Eventually I decided what I’d done was in line with how we’re raising the kid. We’re honest, open, and letting him experience as much of the real world as he can handle. So far, he’s proven to be mature beyond our expectations. This was no exception.
A few hours later as I was putting him to bed, my son stopped and said, “Dad, I’m sad because your grandpa died.”
I patted him on the back and kissed him on the top of the head.
I said, “So am I, buddy.”
Sorry to hear of your loss.
I so sorry to read of you loss. I will be holding you and your family in The Light.
i lost my dad last year, this post had me in tears. i dont believe in god, but i will hold a good thought for you and your family.
Having experienced loss recently and also sharing similar conversations with my kids, I’m with you. Simplicity and honesty are always the best. What you want to avoid to being too complex. THAT will create a memory that will last into adulthood.
And it would probably be the intro to the book he’ll eventually write.
This post really hit home Brad. I’ve got two little boys, 4 and 18 months. My mom is battling cancer but no one figures she has too long left. I’ve already thought about it, but reading this made me all the more aware I’m going to have to tell my boy sometime in the near future that his Gramma died. I hope my boy is as strong for me as your’s was for you. Thank you for taking the time to write and share this with us.
Lost a good uncle this year. My thoughts are with you. And good post.
Well handled, my friend. I can only hope to raise my girl to be so mature as D. So sorry for your loss- made me painfully aware of that same conversation I will be having some day, too. Pic at the end really hit home, brought me a smile and a tear at the same time.
Beautiful story Brad. I think you handled it very well. I only met your grandfather one or two times, but after putting the proshow together a few years ago I felt I knew him quite well. He was a strong, loving man. Built of fiber that every man should be. I know he will be missed by all who knew him, especially your mom.
Your dad said he was a rock for everyone, and I believe that completely.
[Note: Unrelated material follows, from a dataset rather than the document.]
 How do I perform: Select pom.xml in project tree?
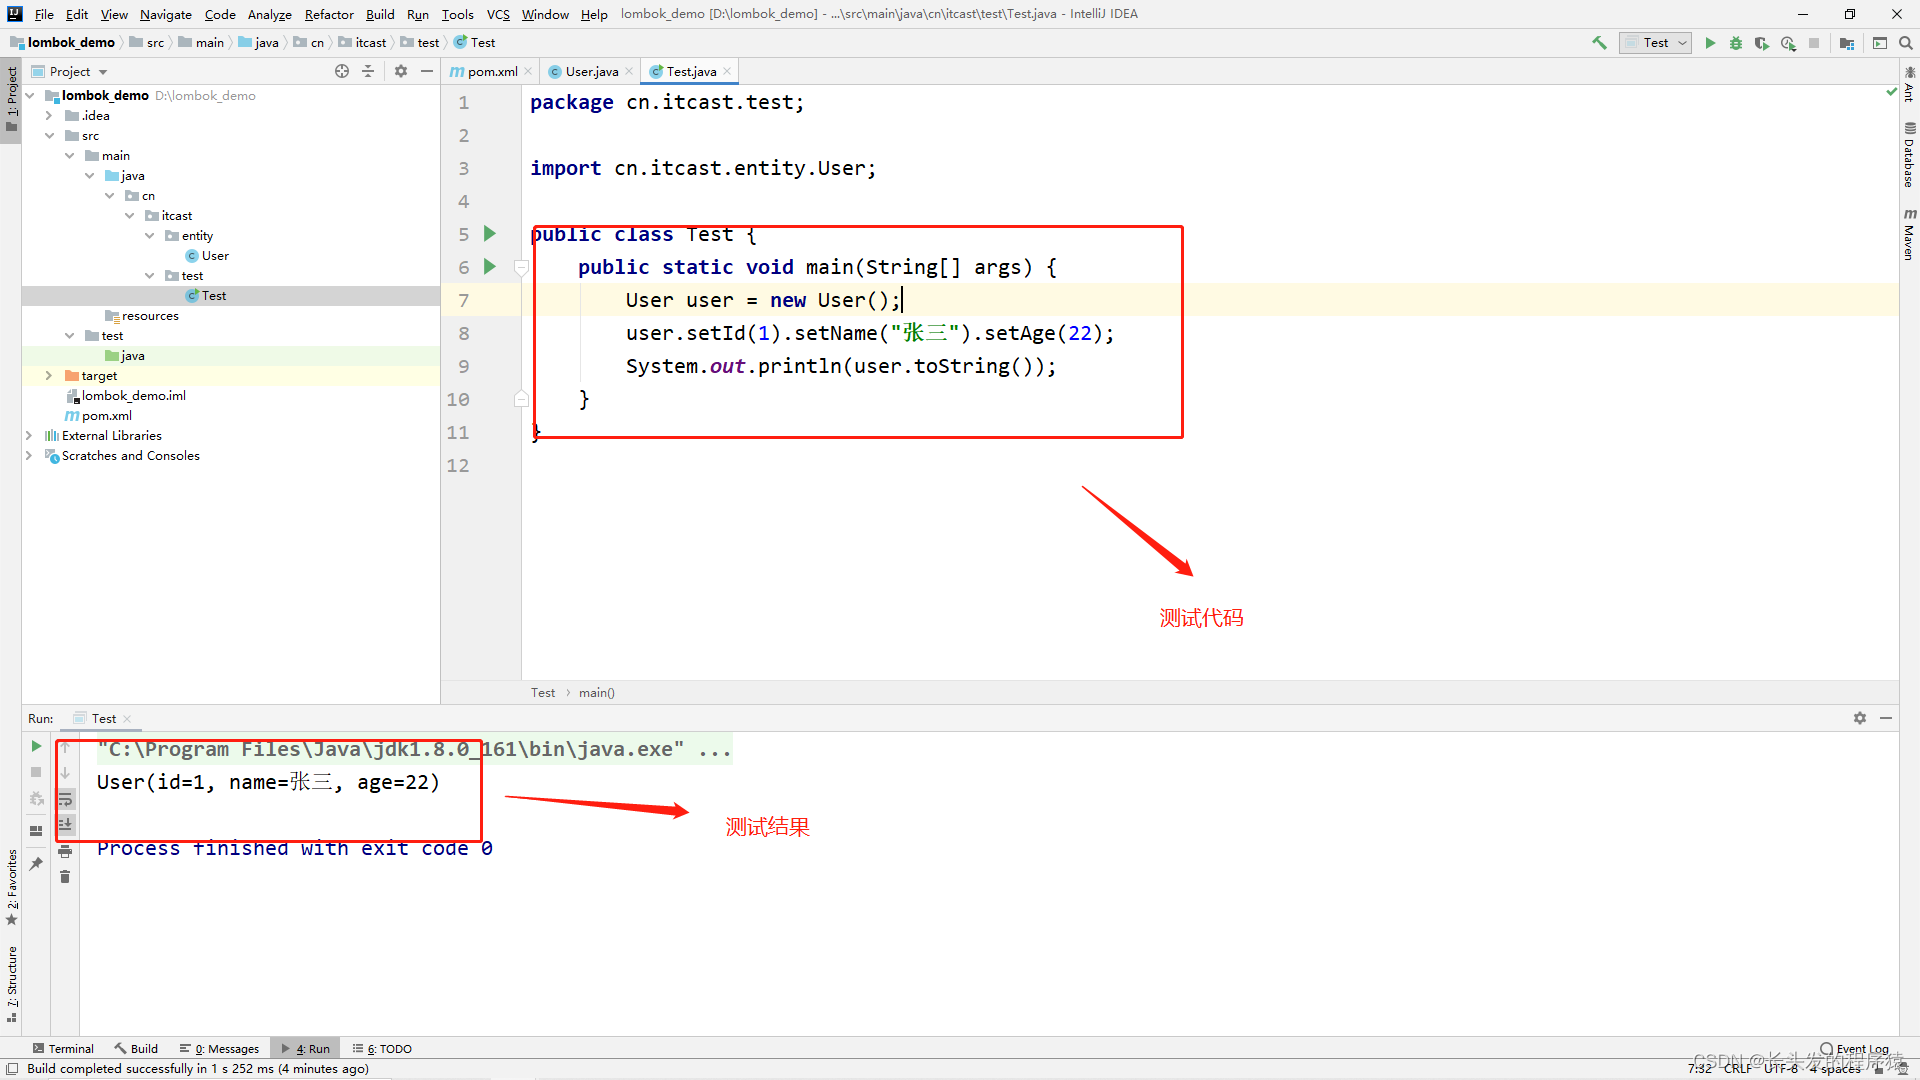click(106, 416)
I will keep you all in my thoughts and prayers.
Made me cry – feel your loss, and the burden of having to help your son understand reality. Good man.
Very sorry for your loss, friend. Just a wonderful, moving post — indeed, was moved even when telling Vera about it later. And just an awesome smile, too.
As we all eventually figure out, they stay with us. In our memories, and in words and pictures like these, they live on.
Hey – can I buy you a drink when next we meet?
Someday #1 son will thank you for your honesty and for allowing him to learn how to process his feelings in such a gentle, loving way.
I’m really sorry for your family’s loss.